- _What the task asks_
Set down the lines below, exactly, starting at the one that contains "Select the Monday row label" and stopping at the last line, inclusive. Omit pictures.
┄┄┄┄┄┄┄┄┄┄┄┄┄┄┄┄┄┄┄┄
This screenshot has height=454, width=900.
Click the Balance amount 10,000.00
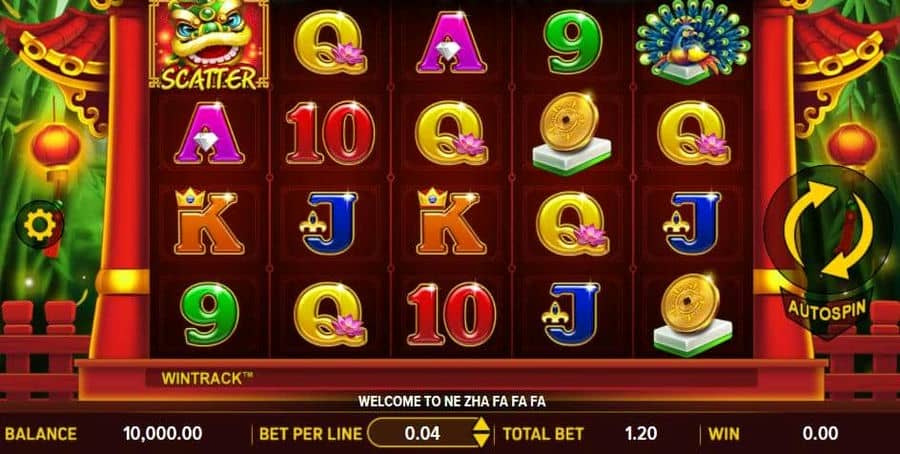click(x=162, y=433)
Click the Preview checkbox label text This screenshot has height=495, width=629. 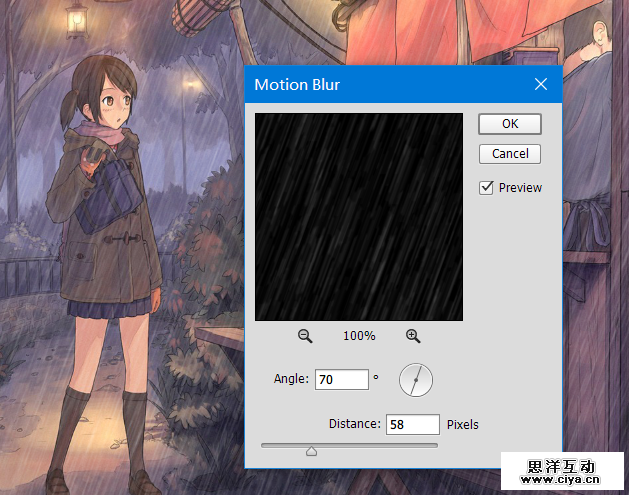[x=520, y=188]
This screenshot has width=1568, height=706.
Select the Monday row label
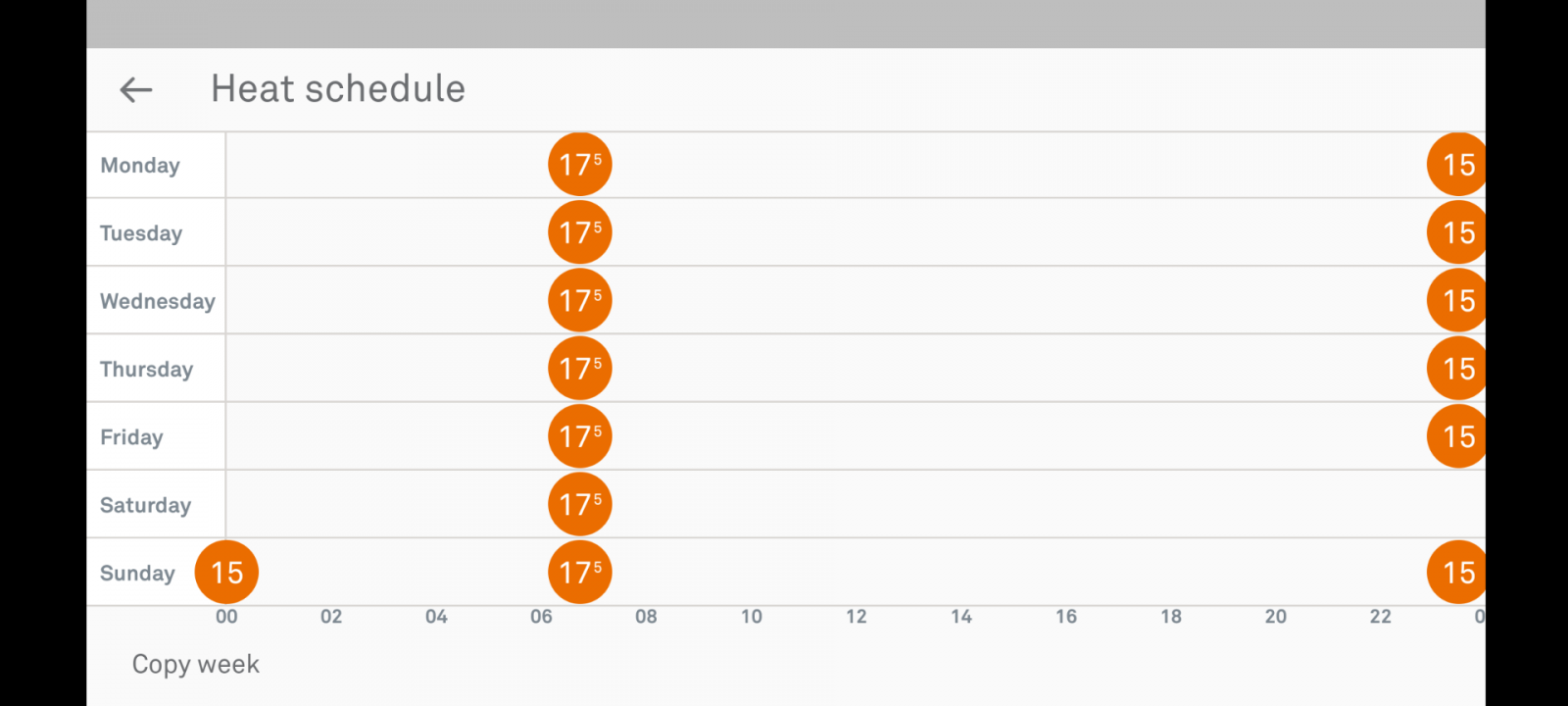point(140,166)
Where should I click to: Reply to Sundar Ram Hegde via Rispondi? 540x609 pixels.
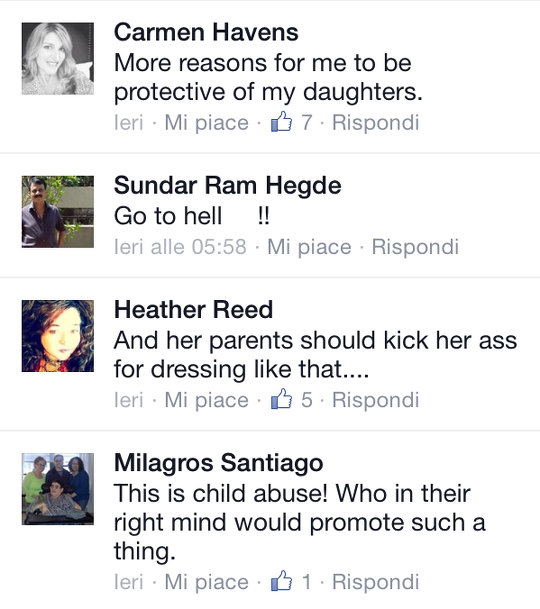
┄┄┄┄┄┄┄┄┄┄┄┄┄┄┄┄┄┄┄┄
- _The answer_
Select the Monday row label
point(140,166)
Where should I click to: Reply to Sundar Ram Hegde via Rispondi? 540x609 pixels.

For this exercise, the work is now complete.